Taxpayer funds of at least $100,000 will be allocated to the project along the popular coastal walk in the area.

“The Public Art Working Group commission an artwork as a permanent artwork to a minimum of $100,000 funded from the allocated Merger Savings Fund, to be included as part of the Coast Walk; to remember, as a narrative, how the Northern Beaches community responded during the COVID-19 pandemic,” minutes from the Northern Beaches local council meeting read.

“Such a project may also consider additional funding opportunities with donations from the community.”

The artwork is the idea of a local councillor, who would like to mark the historic nature of the pandemic with local art work.

The councillor also argued that the cash would be used to help the struggling arts sector.

Councillor Penny Philpott told 7 News Sydney that the artwork would be created to “tell the story of how the Northern Beaches amused themselves.”

“My grandfather died of the Spanish Flu and I would have loved to have known how they coped,” Philpott explained.

The artwork was proposed on the basis that it would support the arts community.

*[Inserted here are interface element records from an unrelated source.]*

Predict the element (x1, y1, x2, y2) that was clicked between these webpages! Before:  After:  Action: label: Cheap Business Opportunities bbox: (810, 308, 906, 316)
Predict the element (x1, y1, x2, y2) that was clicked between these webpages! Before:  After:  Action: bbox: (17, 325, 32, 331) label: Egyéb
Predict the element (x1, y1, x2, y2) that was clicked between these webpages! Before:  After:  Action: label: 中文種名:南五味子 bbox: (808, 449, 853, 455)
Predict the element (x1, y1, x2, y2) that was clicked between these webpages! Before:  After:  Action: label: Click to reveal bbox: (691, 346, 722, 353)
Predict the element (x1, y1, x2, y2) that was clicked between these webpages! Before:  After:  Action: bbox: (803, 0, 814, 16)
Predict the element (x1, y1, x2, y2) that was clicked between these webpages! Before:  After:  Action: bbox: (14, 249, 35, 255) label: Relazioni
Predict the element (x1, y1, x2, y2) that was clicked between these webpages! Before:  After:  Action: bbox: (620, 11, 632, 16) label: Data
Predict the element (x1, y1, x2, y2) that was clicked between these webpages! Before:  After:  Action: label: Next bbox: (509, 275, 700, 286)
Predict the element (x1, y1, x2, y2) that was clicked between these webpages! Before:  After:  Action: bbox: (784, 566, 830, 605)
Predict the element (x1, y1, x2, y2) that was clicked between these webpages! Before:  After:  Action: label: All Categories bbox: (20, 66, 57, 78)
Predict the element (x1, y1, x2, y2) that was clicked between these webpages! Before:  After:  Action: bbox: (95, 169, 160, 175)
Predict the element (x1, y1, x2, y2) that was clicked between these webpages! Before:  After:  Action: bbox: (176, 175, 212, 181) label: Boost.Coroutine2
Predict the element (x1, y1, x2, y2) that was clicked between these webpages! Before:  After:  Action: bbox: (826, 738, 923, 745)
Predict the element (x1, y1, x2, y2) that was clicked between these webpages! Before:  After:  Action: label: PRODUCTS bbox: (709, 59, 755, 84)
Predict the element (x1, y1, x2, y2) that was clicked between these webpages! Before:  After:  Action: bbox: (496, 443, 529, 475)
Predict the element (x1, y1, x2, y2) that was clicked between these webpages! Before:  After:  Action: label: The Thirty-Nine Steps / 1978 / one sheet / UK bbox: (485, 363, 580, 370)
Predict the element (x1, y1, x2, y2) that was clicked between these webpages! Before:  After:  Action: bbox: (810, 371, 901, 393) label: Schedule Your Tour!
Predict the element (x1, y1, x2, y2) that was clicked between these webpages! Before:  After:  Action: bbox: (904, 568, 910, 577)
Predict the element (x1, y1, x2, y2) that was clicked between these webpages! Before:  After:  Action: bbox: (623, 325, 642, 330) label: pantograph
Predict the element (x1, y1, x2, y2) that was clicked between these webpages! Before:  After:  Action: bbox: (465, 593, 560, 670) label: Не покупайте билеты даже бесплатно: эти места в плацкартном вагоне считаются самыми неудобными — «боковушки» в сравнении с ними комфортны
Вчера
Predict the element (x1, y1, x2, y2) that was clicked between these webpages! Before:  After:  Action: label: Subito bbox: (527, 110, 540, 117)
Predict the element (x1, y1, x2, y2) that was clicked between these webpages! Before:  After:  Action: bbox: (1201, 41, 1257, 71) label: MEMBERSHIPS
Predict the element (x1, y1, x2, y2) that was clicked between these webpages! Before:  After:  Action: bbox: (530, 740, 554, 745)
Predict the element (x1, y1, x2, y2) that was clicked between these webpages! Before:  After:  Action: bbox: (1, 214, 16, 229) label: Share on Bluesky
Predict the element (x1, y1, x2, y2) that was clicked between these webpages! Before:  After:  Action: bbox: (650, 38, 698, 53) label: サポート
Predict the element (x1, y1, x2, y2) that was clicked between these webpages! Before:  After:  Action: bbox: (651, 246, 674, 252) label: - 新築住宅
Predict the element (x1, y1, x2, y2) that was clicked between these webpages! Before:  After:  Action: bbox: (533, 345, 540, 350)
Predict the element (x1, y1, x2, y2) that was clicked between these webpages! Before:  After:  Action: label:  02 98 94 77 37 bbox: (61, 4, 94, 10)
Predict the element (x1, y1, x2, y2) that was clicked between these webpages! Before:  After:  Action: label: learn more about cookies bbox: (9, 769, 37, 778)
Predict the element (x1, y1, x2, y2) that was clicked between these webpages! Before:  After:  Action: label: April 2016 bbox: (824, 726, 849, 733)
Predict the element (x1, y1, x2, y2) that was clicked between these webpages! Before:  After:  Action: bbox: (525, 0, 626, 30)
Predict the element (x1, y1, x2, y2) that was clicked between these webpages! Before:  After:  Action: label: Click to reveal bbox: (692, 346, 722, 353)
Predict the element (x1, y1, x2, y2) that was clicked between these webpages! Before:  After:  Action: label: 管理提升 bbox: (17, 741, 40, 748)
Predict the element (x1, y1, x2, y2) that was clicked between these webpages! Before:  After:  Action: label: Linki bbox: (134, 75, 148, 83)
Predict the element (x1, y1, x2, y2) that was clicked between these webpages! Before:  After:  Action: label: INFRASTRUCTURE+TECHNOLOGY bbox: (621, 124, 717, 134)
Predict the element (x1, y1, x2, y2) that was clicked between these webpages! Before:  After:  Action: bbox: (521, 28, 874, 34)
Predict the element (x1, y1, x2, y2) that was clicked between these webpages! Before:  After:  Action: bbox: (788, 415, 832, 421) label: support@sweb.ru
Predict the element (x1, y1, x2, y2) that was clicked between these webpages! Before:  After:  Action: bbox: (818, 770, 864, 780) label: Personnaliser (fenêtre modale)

“My idea is to help out our arts community who have been having a difficult time mentally and financially – it’s a lifeline offered to our arts community.”

This is the first artwork to be commissioned from the fund.

Councillor Anon said the idea that one statue would be a financial saviour “was a furphy” because artists could access JobKeeper as sole traders.

“The administration allocated $2 million in that fund to public artworks in 2017 anyway and you can’t have all 7000 artists on the Northern Beaches working on one coronavirus statue.”